En América Latina ha habido numerosos conflictos que muchos consideraban, en su tiempo, insolubles. Solo para referirnos a tres de los más notorios, el de Nicaragua, El Salvador y Colombia, los cuales lograron, después de años de guerras civiles, acuerdos con base en unas negociaciones asistidas por Estados que mediaron para construir una salida a un conflicto cruento, que ninguna de las partes enfrentadas podía esperar vencer en el campo de batalla.
La situación en Venezuela es diferente, porque si bien ha sido un conflicto cruel, hasta ahora, no se ha convertido en una guerra civil.
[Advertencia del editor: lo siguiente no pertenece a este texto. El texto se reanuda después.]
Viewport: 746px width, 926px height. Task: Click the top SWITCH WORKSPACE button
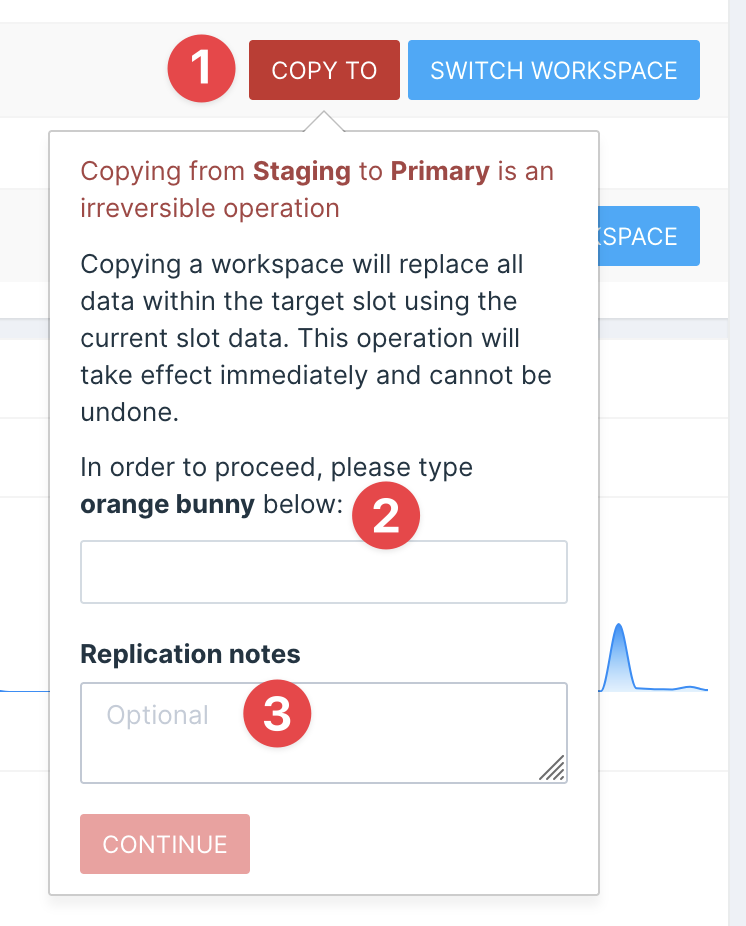[553, 70]
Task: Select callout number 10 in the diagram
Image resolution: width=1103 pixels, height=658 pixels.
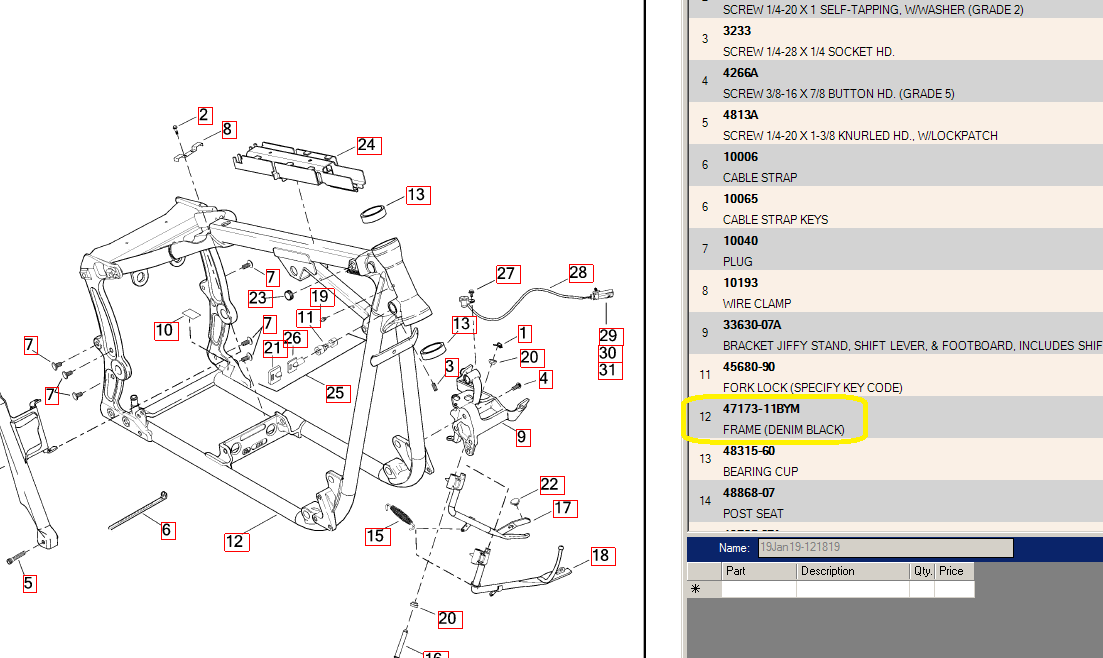Action: [x=166, y=330]

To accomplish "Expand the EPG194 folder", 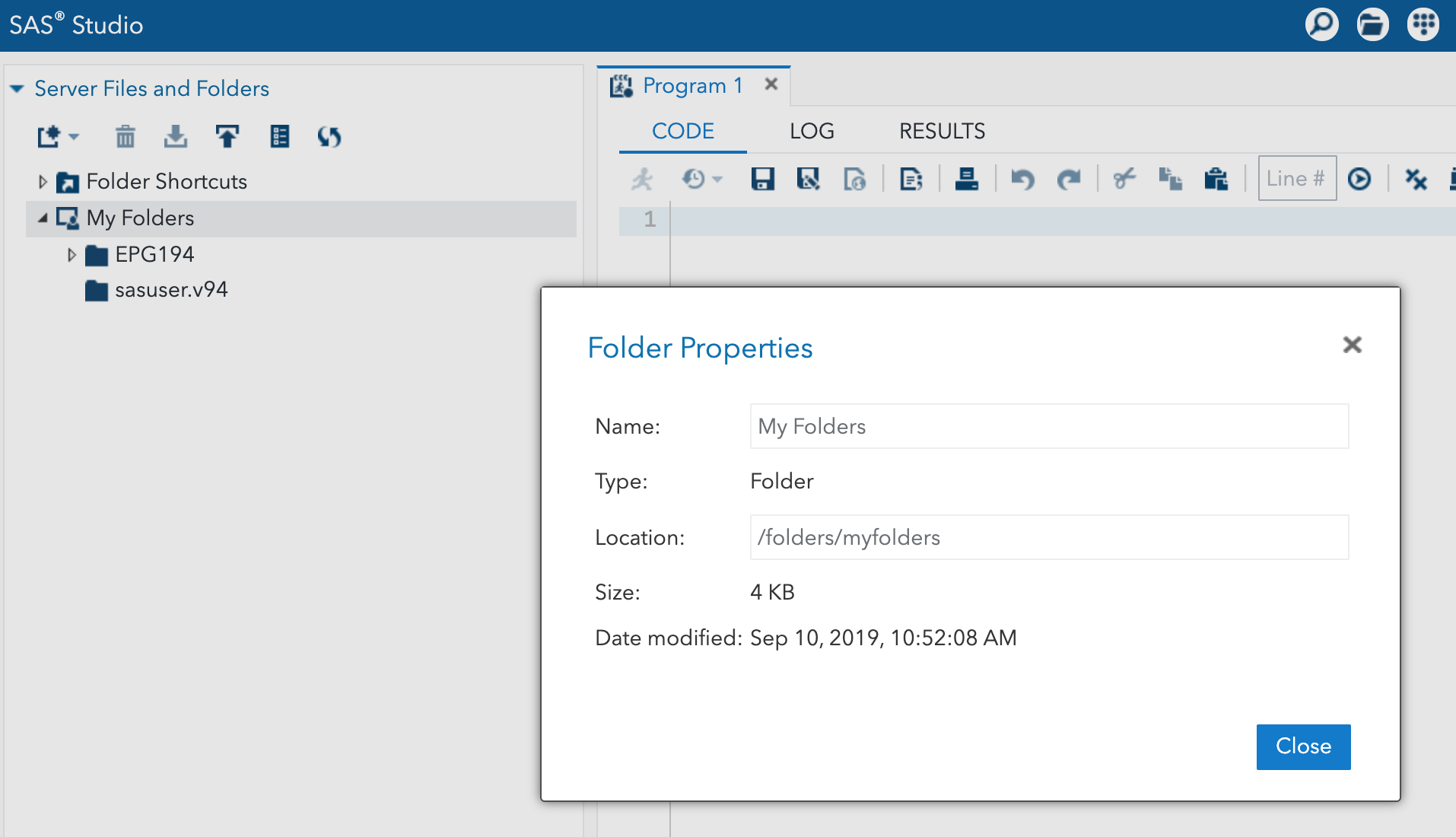I will 72,255.
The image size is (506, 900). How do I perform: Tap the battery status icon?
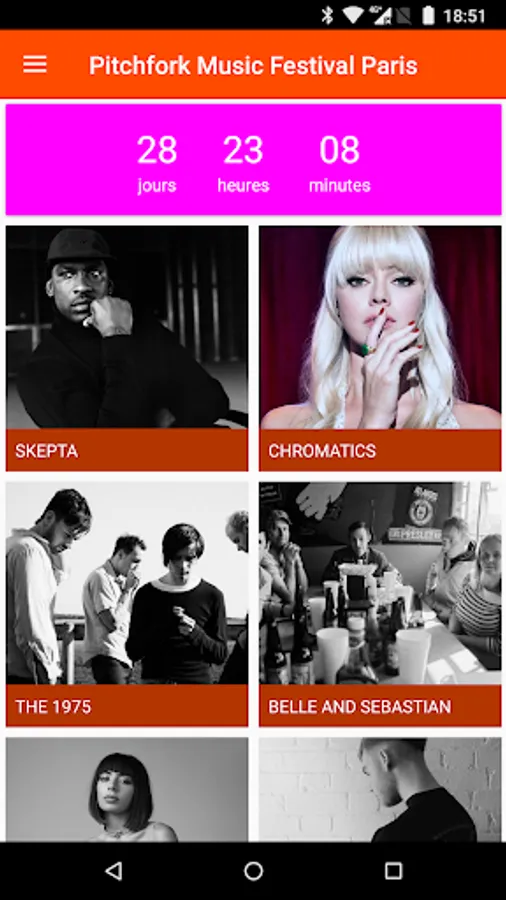pos(428,15)
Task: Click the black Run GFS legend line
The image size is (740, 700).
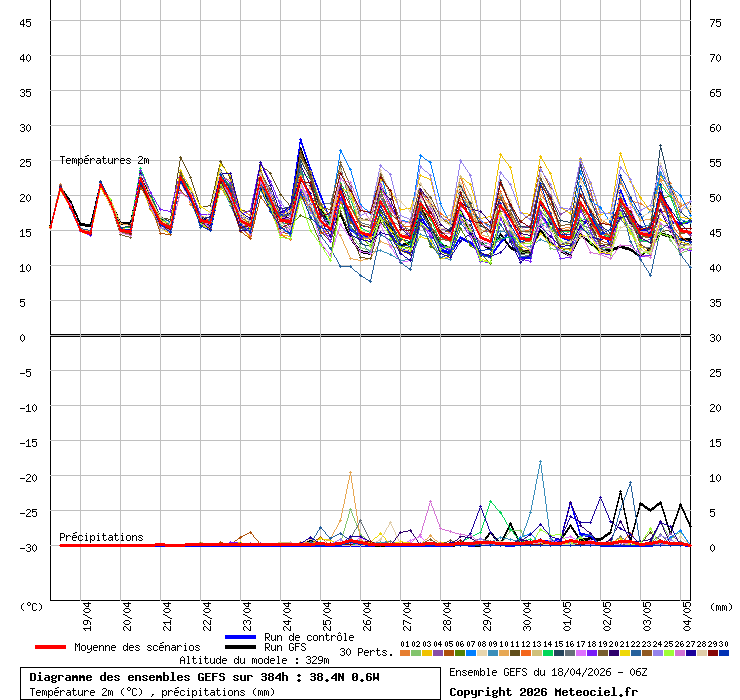Action: click(x=241, y=647)
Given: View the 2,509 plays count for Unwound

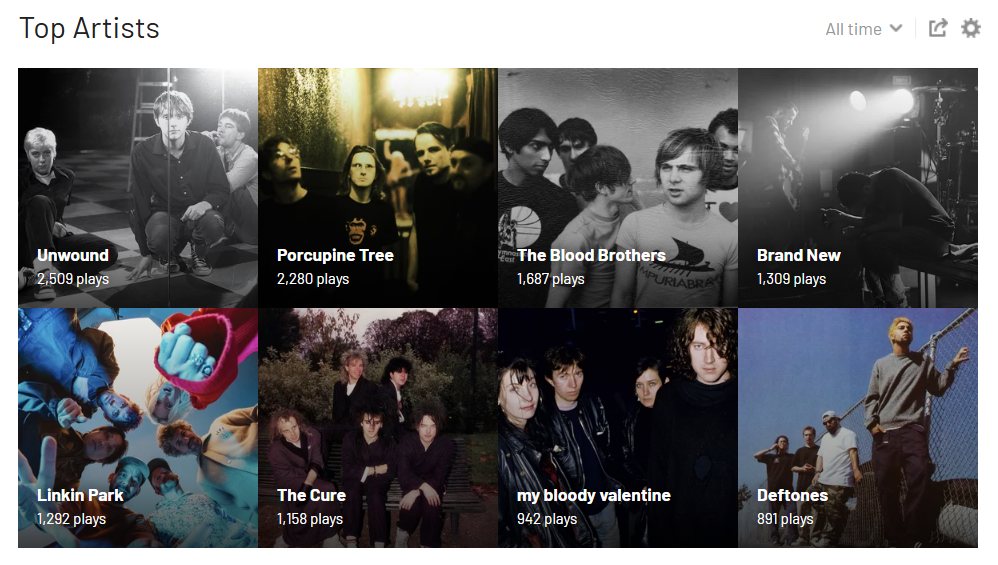Looking at the screenshot, I should pyautogui.click(x=73, y=279).
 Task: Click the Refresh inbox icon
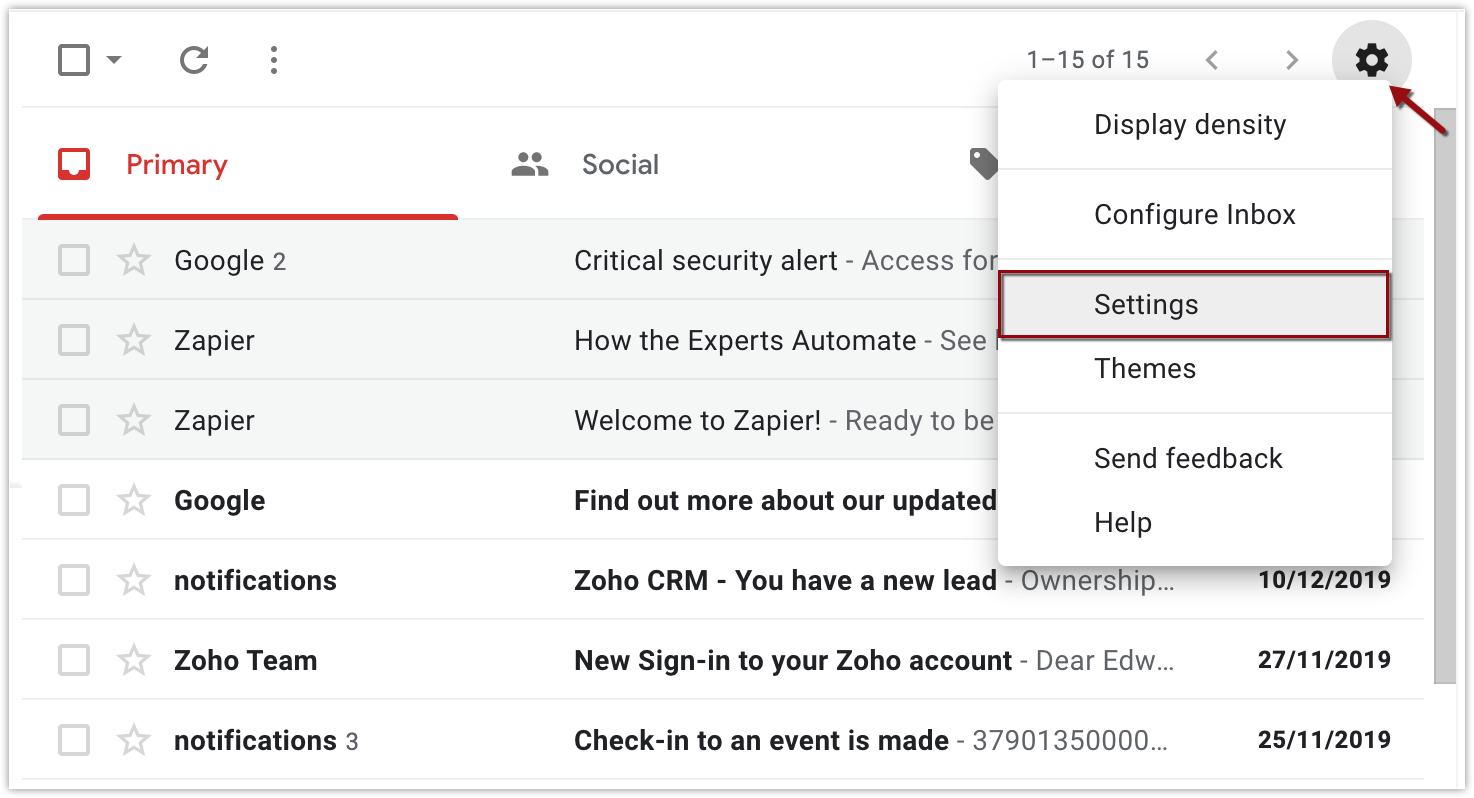tap(194, 61)
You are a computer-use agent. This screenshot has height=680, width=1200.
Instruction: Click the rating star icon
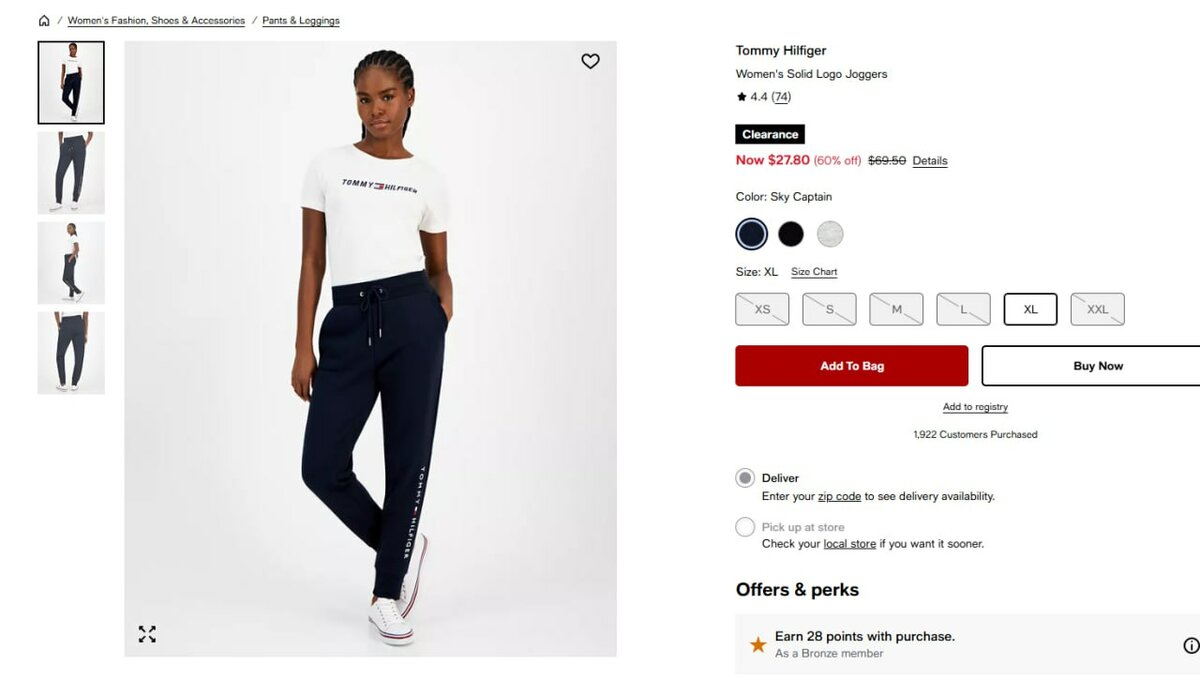click(x=741, y=97)
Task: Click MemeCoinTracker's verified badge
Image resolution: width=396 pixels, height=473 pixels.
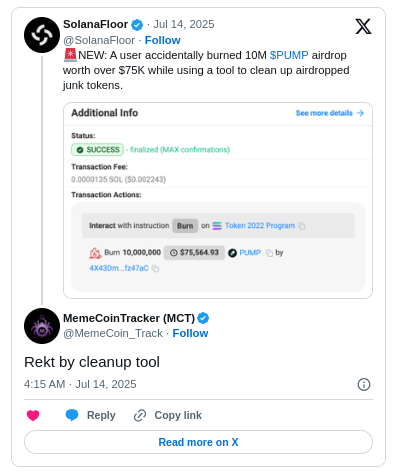Action: click(203, 318)
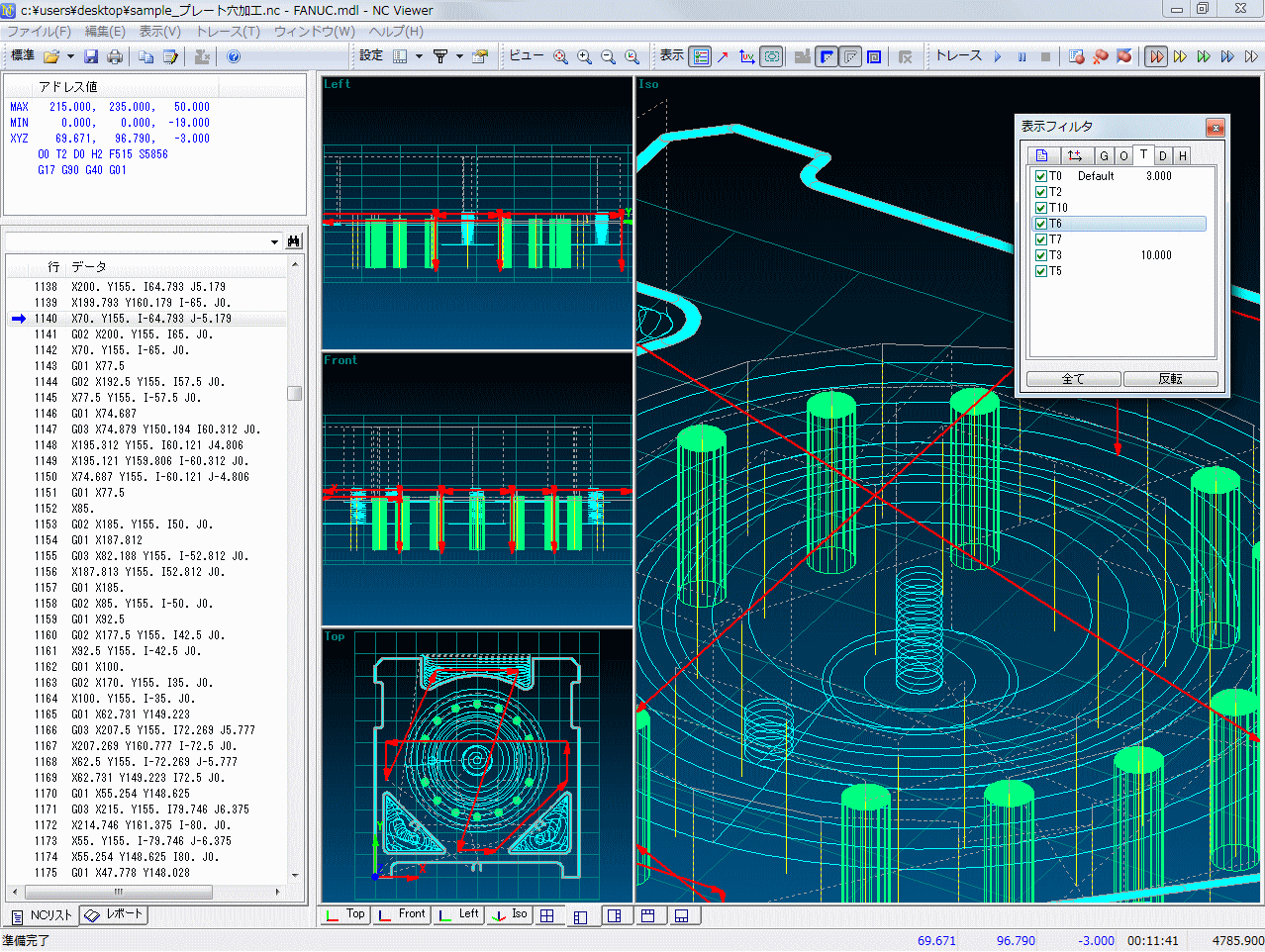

Sin embargo, las diversas crisis que azotan al país no serán superadas si no hay acuerdos para adoptar las medidas requeridas para detener lo que puede calificarse, desde ya, como un hundimiento inexorable hacia niveles de pobreza tales, que dificultarían de manera grave la propia viabilidad de nuestra nación.
Atravesamos hoy por una crisis humanitaria, política, social, económica, financiera y moral, que solo podrá ser superada si las partes entienden que no es un lado del barco el que se está hundiendo, sino su totalidad.
Muchos podrían pensar que al gobierno le convendría que haya lo que en inglés se llama soft landing, es decir una salida que le permita no desaparecer para siempre del escenario político nacional, pero eso sí, no pueden -o no deberían- seguir dilatando todo intento de solución pacífica, basado en acuerdos reales, garantizados por la comunidad internacional.
Del otro lado otros podrían pensar, que a la oposición le conviene que se restablezca el orden democrático y se ponga fin a la persecución política e ir a unas elecciones presidenciales confiables, bajo supervisión y garantías internacionales.
Lo cierto es que pareciera que ni el gobierno ni la oposición pueden por si solos evitar el naufragio y deben juntos tratar de enrrumbar el barco hacia la solución definitiva. Sin acuerdos sobre las duras medidas que habrá que tomar es imposible una recuperación. Es evidente que se requerirá un alto grado de consenso, si no con todos, por lo menos con una importante mayoría comprometida con un programa de reestructuración integral.
Es obvio que está tarea no es fácil de cumplir, la polarización ha hecho estragos en el país y estamos sumidos en una visión maniquea de la realidad, por lo que cada uno de los bandos enfrentados no ve en el otro a un adversario político, sino a enemigos irreconciliables.
Si queremos salvar a Venezuela de la mayor catástrofe de su historia hay que necesariamente sentarse a una mesa y tratar de formular acuerdos viables que permitan encontrar la senda de la racionalidad para transformar de una vez por todas al país con acciones concretas e inmediatas, que generen confianza en la población de que si se puede salir de esto en paz.